生海鼠にも鍼こゝろむる書生哉

トウカエデ

 街路樹のトウカエデが紅葉している。落葉していないで枝にまだ残っていた。色が少しくすんでいるが、黄褐色で軽やかな感じがする紅葉だ。昨日、川に海鵜がいて、潜っては浮き上がってくるのを繰り返しているのだった。久しぶりに海鵜を川面(かわも)に見かけた。その数日前だったか、同じ橋の上を横切って飛んでゆく海鵜がいた。黒い色をした姿で、特徴は首が長いことだろうか。

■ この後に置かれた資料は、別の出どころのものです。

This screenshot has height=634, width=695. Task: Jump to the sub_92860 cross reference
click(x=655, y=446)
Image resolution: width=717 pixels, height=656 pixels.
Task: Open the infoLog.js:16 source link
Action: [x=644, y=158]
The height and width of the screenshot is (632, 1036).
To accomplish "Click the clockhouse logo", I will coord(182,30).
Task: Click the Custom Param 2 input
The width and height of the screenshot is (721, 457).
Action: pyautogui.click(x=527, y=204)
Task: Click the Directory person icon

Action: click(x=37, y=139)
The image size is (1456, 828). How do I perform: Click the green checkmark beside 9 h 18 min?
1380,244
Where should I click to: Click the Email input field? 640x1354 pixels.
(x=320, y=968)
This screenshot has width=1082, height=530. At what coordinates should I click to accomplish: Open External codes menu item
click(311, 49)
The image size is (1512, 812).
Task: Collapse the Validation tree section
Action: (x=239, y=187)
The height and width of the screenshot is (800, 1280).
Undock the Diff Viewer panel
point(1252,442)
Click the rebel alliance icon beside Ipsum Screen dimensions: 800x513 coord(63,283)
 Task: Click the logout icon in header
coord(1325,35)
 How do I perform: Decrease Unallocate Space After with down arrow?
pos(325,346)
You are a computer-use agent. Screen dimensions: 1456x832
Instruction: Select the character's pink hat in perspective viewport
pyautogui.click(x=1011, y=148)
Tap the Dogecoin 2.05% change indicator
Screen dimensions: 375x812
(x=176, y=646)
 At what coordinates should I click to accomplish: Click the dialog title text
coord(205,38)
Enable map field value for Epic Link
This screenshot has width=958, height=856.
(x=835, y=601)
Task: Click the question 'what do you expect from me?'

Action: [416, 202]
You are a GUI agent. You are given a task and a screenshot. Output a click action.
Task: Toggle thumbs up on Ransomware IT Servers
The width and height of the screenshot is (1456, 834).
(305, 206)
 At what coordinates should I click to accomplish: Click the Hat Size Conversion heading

カエデ科の落葉高木。葉は浅く三つに裂けており、秋に紅葉。四、五月ごろ、淡黄色の花がつき、翼のある実を結ぶ。中国の原産で、街路樹や庭木にする。  『大辞泉

 蕪村の句に、「生海鼠(なまこ)にも鍼(はり)こゝろむる書生哉」。
 なまこをめぐって、なんだかユーモアのある句だね。うーむ。なまこにも、肩こりなどあるのだろうか。
 もうひとつ、奈良の東大寺興福寺の僧兵である奈良法師を詠んだ句、「秋の夜や古き書(ふみ)読む奈良法師」。どんな古き書を読んでいるのだろう。
 山本容子の『マイ・ストーリー』(新潮社)を読み始める。